Bhopal city gets its water from these different resources through a network of many Elevated Service Reservoirs (ESRs) and GSRs connected within a supply zone of the individual resources. This study also aims to include a temporal element to assess the evolution and expanse of the water supply system of the city. To assess the water-use efficiency of Bhopal city, water supply data were collected for all ESRs/ GSRs constructed across the city. Their source and year of first operation or year of the project under which the ESR/GSR was constructed were identified and mapped as shown in Figure 4. The city undertook development works under various schemes of the Government of India as detailed in Table 2 and that has improved the network coverage to nearly 67% of the current population as of 2022 (TCPO, GoMP, 2023).

Digital maps for micro watersheds required for the hydrological performance indicator were procured from the online portal of Soil and Land Use Survey of India (SLUSI) as done in a previous study (SLUSI, 2017), wherein a micro watershed is the smallest hydrological unit of about 500–1,000 hectares in area (Taneja et al., 2019). Average monthly precipitation data were collected for identifying the magnitude and ratio of change of surface runoff from the base year to the current year of analysis.

Among the four resources for the city of Bhopal, only one, Upper Lake, lies within the administrative boundary of the city and was considered as an internal resource, while the other three are within 100 km of the periphery of the city and were considered as external resources for the purpose of this study. Groundwater, owing to its nature as an underground resource, was considered as an external resource. Degree of Supply Internalisation is the amount of water met by internally harvested/recycled water. To assess this indicator, analysis was done to assess the amount of water supplied from within the urban boundary or recycled or harvested within the city. There is very limited data available on rainwater harvesting done within the city on a localised level and the stormwater drainage system is not independent of the sewage drainage system. Therefore, only the water supplied from the Upper Lake is taken as a measure for this analysis. Urban water efficiency is an indicator of the overall efficiency of ‘environmental’ water use for the whole urban system and expressed as a rate of environmental water withdrawal per inhabitant per year (kL/capita/yr). It is an outcome of both the urban water demand, and the degree of supply internalisation (rainwater and stormwater collection, or wastewater recycling). The indicator uses freshwater removed from the environment as the measure of efficiency. However, in Bhopal, the water treatment plants are located within the premises of the water intake points, and the backwash is disposed of within the same reservoir. Therefore, for the purpose of this study, the Urban Water Efficiency has been assessed as ‘Per capita treated water supplied to the city’.

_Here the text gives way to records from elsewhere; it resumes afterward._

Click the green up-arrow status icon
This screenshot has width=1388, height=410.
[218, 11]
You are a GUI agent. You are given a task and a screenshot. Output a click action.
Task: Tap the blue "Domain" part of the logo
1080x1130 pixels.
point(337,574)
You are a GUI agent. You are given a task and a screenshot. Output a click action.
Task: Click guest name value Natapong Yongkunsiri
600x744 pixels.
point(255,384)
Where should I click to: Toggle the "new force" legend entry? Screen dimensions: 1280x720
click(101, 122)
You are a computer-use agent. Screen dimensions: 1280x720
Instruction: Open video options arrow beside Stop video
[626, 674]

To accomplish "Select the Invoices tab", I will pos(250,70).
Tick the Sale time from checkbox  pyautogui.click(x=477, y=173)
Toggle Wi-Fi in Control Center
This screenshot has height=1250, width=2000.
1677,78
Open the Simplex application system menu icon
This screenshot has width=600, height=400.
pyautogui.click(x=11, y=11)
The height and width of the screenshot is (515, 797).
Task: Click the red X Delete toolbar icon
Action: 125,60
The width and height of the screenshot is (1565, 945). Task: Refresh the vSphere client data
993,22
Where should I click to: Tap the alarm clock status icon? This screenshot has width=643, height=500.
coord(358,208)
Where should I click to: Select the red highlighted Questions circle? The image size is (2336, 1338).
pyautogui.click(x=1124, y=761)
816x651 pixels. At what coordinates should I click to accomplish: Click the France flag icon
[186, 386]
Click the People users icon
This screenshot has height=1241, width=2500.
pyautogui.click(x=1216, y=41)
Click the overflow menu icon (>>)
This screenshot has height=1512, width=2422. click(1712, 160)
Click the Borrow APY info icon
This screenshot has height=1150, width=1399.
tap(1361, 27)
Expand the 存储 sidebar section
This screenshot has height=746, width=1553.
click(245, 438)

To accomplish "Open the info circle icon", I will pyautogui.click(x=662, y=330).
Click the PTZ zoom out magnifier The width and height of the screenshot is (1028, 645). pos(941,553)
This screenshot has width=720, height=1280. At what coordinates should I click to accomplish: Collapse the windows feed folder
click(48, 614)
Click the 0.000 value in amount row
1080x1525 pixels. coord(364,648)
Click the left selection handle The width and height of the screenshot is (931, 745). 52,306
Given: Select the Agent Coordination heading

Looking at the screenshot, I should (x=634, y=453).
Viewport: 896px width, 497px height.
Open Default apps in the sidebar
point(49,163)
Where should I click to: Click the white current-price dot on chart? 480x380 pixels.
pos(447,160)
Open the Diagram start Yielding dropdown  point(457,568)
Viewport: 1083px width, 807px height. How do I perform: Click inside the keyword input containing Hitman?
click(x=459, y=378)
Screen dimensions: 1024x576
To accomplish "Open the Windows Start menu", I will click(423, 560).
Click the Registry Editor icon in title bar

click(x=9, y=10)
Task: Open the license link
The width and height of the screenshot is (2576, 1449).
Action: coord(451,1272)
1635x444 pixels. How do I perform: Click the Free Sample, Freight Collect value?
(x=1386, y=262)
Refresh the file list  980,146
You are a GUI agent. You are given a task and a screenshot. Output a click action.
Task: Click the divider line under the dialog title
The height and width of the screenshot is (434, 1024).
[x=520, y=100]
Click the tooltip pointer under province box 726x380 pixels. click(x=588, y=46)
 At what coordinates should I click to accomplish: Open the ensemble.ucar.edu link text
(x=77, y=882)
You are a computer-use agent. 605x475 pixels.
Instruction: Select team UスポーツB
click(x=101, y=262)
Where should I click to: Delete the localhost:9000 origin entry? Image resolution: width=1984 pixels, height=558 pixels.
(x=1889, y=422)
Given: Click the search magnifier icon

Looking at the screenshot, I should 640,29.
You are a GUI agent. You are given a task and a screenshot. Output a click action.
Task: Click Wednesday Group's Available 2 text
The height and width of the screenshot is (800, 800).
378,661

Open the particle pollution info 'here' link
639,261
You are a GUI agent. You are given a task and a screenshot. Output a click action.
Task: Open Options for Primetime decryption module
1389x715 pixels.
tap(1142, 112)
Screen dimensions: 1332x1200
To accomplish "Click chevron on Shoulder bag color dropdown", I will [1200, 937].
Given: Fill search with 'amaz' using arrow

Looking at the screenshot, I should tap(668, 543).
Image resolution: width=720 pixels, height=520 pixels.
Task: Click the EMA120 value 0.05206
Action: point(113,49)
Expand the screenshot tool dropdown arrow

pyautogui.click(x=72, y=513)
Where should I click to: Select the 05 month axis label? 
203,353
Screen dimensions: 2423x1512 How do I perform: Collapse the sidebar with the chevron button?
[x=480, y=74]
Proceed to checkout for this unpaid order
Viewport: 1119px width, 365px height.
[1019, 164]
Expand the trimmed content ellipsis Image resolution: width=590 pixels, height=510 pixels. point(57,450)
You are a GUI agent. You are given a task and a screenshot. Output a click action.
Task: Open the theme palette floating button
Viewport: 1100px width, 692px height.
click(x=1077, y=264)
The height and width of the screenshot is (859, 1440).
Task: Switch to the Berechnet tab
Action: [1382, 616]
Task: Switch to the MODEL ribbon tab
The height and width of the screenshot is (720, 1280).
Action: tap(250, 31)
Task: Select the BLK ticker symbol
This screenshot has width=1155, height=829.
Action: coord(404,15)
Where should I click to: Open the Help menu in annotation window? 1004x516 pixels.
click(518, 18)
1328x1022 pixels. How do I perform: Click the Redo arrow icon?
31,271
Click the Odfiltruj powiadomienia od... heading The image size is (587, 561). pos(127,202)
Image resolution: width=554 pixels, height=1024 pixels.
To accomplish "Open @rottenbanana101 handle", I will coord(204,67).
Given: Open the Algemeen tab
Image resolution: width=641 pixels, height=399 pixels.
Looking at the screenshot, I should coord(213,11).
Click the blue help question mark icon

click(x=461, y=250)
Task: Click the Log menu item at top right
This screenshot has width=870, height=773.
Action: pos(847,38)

The study assessed the water-use efficiency of Bhopal city through the analysis of its existing resources and their spatial locations within or outside the city limits. By including a temporal aspect to the study, the analysis helped in understanding the change in the water use of the city over the years. The hydrological performance was analysed through a comparative analysis of a change in surface runoff in the context of increasing built-up in the city.

As described earlier, Bhopal city has water supplied from four different sources, as shown in Figure 4. The locations of all the ESRs/GSRs were marked per the assessment years considered in this study to map the growth and expansion of the supply network. The Upper lake, which is within the city limits, is still being used for supply; however, it is now limited to only certain localities of the city as shown in Figure 4. Since agriculture is the primary land use towards the north and northwest of the city under the areas served by the Upper lake and uses groundwater resource for its irrigation needs, the Upper Lake is being used only for domestic needs as of now. Per information provided by the local administration, the uptake has reduced over the years and the supply to the localities is supplemented by other resources on alternate days. The Upper Lake, which was a primary resource a few decades ago, is now a dwindling asset (KPMG, 2018). The lake has reduced storage capacity due to the inflow of silt from urban and rural catchments, dumping of municipal wastes, and other anthropogenic activities. This has led to the deteriorating quality of water and the growth of invasive species and even traces of toxic metals (Gupta, 2008; Pani, 2008; Madgare et al., 2012; Upadhyay et al., 2013; Bhat et al., 2014). Understanding its ecological importance, various measures have been taken to preserve the lake and its ecology throughout the years, including desilting and dredging, construction of sewage drains, and plantations in the catchment area (Nakamura et al., 2004).

The analysis suggests that over the years the city has managed to expand its water supply coverage network through various schemes as detailed in Table 2. Using the same assessment years considered for this study, it can be seen from Figure 4 that until 2001 only core areas of the city were connected to the municipal supply network, but the work done under the JNNURM project was an extensive expansion of the network. The ongoing AMRUT project is further augmenting the supply network to the peripheral areas. However, on closer examination it was found that the dependence on the Upper Lake has reduced drastically and is now only at 4.63% of the total average per capita supply to the city, as shown in Table 3. The resource from within the urban boundary therefore may not be usable in future and the possibility of total dependence on an external resource cannot be overlooked. The city should thus relook at reusing its available resources more efficiently and adopting practices that conserve and reuse water.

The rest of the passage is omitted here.